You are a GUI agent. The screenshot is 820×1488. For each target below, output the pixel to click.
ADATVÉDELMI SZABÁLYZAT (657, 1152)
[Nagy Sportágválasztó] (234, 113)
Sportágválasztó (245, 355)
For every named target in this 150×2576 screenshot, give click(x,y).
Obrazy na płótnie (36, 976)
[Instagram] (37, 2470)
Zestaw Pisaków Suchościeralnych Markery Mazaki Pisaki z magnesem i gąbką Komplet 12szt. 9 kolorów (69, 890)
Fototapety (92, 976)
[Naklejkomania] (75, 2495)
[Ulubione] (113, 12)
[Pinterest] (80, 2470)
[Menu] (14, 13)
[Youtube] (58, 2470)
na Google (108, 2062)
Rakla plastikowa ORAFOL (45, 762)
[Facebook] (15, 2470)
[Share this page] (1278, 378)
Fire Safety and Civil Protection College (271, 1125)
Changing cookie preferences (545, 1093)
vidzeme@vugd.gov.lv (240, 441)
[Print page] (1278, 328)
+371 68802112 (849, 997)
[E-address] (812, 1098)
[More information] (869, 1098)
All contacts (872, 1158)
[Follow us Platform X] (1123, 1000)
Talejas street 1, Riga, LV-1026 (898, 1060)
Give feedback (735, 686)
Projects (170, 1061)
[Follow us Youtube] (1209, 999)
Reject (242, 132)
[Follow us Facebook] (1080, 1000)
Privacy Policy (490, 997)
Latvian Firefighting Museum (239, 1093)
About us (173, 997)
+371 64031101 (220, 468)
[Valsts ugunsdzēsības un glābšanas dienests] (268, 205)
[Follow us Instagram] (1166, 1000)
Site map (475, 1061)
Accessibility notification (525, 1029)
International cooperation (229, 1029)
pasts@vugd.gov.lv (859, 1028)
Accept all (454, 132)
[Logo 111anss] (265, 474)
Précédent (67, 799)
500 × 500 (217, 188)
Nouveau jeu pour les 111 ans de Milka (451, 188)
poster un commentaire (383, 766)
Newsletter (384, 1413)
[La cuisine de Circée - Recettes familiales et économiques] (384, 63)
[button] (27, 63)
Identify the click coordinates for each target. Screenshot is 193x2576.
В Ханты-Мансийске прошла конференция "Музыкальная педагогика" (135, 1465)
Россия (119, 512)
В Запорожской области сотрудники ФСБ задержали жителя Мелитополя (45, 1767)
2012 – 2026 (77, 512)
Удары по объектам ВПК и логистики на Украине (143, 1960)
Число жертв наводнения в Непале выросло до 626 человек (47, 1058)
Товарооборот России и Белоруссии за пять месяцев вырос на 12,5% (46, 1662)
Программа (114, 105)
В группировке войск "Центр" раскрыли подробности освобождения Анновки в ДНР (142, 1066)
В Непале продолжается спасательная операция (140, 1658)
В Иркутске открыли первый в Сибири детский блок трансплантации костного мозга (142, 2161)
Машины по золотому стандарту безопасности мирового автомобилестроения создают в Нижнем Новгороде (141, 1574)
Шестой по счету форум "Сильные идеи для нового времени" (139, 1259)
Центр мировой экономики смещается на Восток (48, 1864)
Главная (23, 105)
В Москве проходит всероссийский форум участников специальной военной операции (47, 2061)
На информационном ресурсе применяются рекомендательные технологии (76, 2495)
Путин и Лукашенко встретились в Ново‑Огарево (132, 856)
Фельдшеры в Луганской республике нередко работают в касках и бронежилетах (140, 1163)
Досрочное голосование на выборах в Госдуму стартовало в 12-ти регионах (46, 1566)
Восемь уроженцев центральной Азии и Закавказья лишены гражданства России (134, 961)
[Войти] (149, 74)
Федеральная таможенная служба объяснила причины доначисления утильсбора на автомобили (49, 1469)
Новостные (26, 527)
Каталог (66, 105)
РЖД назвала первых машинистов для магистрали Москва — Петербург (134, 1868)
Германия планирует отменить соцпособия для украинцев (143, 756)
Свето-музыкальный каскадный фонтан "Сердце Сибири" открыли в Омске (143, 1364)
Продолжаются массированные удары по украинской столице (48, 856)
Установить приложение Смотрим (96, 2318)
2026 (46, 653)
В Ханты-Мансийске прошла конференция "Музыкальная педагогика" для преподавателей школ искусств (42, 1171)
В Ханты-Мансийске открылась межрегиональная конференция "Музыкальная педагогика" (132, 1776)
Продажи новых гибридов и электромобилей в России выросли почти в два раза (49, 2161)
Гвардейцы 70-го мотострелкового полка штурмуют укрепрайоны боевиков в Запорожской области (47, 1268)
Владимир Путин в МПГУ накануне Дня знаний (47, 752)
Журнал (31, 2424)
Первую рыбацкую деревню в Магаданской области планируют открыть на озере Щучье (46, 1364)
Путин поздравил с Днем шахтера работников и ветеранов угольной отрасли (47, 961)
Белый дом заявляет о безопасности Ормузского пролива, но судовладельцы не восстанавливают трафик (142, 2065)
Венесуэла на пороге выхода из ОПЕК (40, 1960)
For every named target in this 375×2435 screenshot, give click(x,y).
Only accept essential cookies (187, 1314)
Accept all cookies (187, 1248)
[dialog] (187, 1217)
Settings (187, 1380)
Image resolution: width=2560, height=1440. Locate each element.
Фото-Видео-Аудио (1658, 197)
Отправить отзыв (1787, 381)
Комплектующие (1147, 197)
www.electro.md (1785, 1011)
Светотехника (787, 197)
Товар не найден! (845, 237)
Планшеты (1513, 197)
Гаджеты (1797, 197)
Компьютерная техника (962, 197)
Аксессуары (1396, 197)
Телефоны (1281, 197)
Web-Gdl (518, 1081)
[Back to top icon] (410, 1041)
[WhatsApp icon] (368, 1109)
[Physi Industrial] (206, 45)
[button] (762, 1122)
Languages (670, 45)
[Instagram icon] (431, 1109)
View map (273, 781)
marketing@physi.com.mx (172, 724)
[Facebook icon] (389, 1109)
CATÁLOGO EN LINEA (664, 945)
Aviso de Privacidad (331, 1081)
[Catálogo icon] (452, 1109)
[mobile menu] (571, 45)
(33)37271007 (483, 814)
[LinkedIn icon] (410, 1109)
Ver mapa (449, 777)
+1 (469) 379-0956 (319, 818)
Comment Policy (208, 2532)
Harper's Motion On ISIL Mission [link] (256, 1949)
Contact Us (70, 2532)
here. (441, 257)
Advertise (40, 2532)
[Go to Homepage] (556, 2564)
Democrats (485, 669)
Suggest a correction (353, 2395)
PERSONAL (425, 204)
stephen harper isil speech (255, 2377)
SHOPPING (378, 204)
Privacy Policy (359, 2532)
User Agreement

---+---

Exercise
Write out the listing again. Keep every character the same.

Exercise output
You are a GUI agent. The screenshot is 820×1488. For each target below, output the pixel to click.
ADATVÉDELMI SZABÁLYZAT (657, 1152)
[Nagy Sportágválasztó] (234, 113)
Sportágválasztó (245, 355)
For every named target in this 150×2576 screenshot, give click(x,y).
Obrazy na płótnie (36, 976)
[Instagram] (37, 2470)
Zestaw Pisaków Suchościeralnych Markery Mazaki Pisaki z magnesem i gąbką Komplet 12szt. 9 kolorów (69, 890)
Fototapety (92, 976)
[Naklejkomania] (75, 2495)
[Ulubione] (113, 12)
[Pinterest] (80, 2470)
[Menu] (14, 13)
[Youtube] (58, 2470)
na Google (108, 2062)
Rakla plastikowa ORAFOL (45, 762)
[Facebook] (15, 2470)
[Share this page] (1278, 378)
Fire Safety and Civil Protection College (271, 1125)
Changing cookie preferences (545, 1093)
vidzeme@vugd.gov.lv (240, 441)
[Print page] (1278, 328)
+371 68802112 (849, 997)
[E-address] (812, 1098)
[More information] (869, 1098)
All contacts (872, 1158)
[Follow us Platform X] (1123, 1000)
Talejas street 1, Riga, LV-1026 (898, 1060)
Give feedback (735, 686)
Projects (170, 1061)
[Follow us Youtube] (1209, 999)
Reject (242, 132)
[Follow us Facebook] (1080, 1000)
Privacy Policy (490, 997)
Latvian Firefighting Museum (239, 1093)
About us (173, 997)
+371 64031101 (220, 468)
[Valsts ugunsdzēsības un glābšanas dienests] (268, 205)
[Follow us Instagram] (1166, 1000)
Site map (475, 1061)
Accessibility notification (525, 1029)
International cooperation (229, 1029)
pasts@vugd.gov.lv (859, 1028)
Accept all (454, 132)
[Logo 111anss] (265, 474)
Précédent (67, 799)
500 × 500 (217, 188)
Nouveau jeu pour les 111 ans de Milka (451, 188)
poster un commentaire (383, 766)
Newsletter (384, 1413)
[La cuisine de Circée - Recettes familiales et économiques] (384, 63)
[button] (27, 63)
Identify the click coordinates for each target. Screenshot is 193x2576.
В Ханты-Мансийске прошла конференция "Музыкальная педагогика" (135, 1465)
Россия (119, 512)
В Запорожской области сотрудники ФСБ задержали жителя Мелитополя (45, 1767)
2012 – 2026 (77, 512)
Удары по объектам ВПК и логистики на Украине (143, 1960)
Число жертв наводнения в Непале выросло до 626 человек (47, 1058)
Товарооборот России и Белоруссии за пять месяцев вырос на 12,5% (46, 1662)
Программа (114, 105)
В группировке войск "Центр" раскрыли подробности освобождения Анновки в ДНР (142, 1066)
В Непале продолжается спасательная операция (140, 1658)
В Иркутске открыли первый в Сибири детский блок трансплантации костного мозга (142, 2161)
Машины по золотому стандарту безопасности мирового автомобилестроения создают в Нижнем Новгороде (141, 1574)
Шестой по счету форум "Сильные идеи для нового времени" (139, 1259)
Центр мировой экономики смещается на Восток (48, 1864)
Главная (23, 105)
В Москве проходит всероссийский форум участников специальной военной операции (47, 2061)
На информационном ресурсе применяются рекомендательные технологии (76, 2495)
Путин и Лукашенко встретились в Ново‑Огарево (132, 856)
Фельдшеры в Луганской республике нередко работают в касках и бронежилетах (140, 1163)
Досрочное голосование на выборах в Госдуму стартовало в 12-ти регионах (46, 1566)
Восемь уроженцев центральной Азии и Закавказья лишены гражданства России (134, 961)
[Войти] (149, 74)
Федеральная таможенная служба объяснила причины доначисления утильсбора на автомобили (49, 1469)
Новостные (26, 527)
Каталог (66, 105)
РЖД назвала первых машинистов для магистрали Москва — Петербург (134, 1868)
Германия планирует отменить соцпособия для украинцев (143, 756)
Свето-музыкальный каскадный фонтан "Сердце Сибири" открыли в Омске (143, 1364)
Продолжаются массированные удары по украинской столице (48, 856)
Установить приложение Смотрим (96, 2318)
2026 (46, 653)
В Ханты-Мансийске прошла конференция "Музыкальная педагогика" для преподавателей школ искусств (42, 1171)
В Ханты-Мансийске открылась межрегиональная конференция "Музыкальная педагогика" (132, 1776)
Продажи новых гибридов и электромобилей в России выросли почти в два раза (49, 2161)
Гвардейцы 70-го мотострелкового полка штурмуют укрепрайоны боевиков в Запорожской области (47, 1268)
Владимир Путин в МПГУ накануне Дня знаний (47, 752)
Журнал (31, 2424)
Первую рыбацкую деревню в Магаданской области планируют открыть на озере Щучье (46, 1364)
Путин поздравил с Днем шахтера работников и ветеранов угольной отрасли (47, 961)
Белый дом заявляет о безопасности Ормузского пролива, но судовладельцы не восстанавливают трафик (142, 2065)
Венесуэла на пороге выхода из ОПЕК (40, 1960)
For every named target in this 375×2435 screenshot, give click(x,y).
Only accept essential cookies (187, 1314)
Accept all cookies (187, 1248)
[dialog] (187, 1217)
Settings (187, 1380)
Image resolution: width=2560, height=1440. Locate each element.
Фото-Видео-Аудио (1658, 197)
Отправить отзыв (1787, 381)
Комплектующие (1147, 197)
www.electro.md (1785, 1011)
Светотехника (787, 197)
Товар не найден! (845, 237)
Планшеты (1513, 197)
Гаджеты (1797, 197)
Компьютерная техника (962, 197)
Аксессуары (1396, 197)
Телефоны (1281, 197)
Web-Gdl (518, 1081)
[Back to top icon] (410, 1041)
[WhatsApp icon] (368, 1109)
[Physi Industrial] (206, 45)
[button] (762, 1122)
Languages (670, 45)
[Instagram icon] (431, 1109)
View map (273, 781)
marketing@physi.com.mx (172, 724)
[Facebook icon] (389, 1109)
CATÁLOGO EN LINEA (664, 945)
Aviso de Privacidad (331, 1081)
[Catálogo icon] (452, 1109)
[mobile menu] (571, 45)
(33)37271007 (483, 814)
[LinkedIn icon] (410, 1109)
Ver mapa (449, 777)
+1 (469) 379-0956 (319, 818)
Comment Policy (208, 2532)
Harper's Motion On ISIL Mission [link] (256, 1949)
Contact Us (70, 2532)
here. (441, 257)
Advertise (40, 2532)
[Go to Homepage] (556, 2564)
Democrats (485, 669)
Suggest a correction (353, 2395)
PERSONAL (425, 204)
stephen harper isil speech (255, 2377)
SHOPPING (378, 204)
Privacy Policy (359, 2532)
User Agreement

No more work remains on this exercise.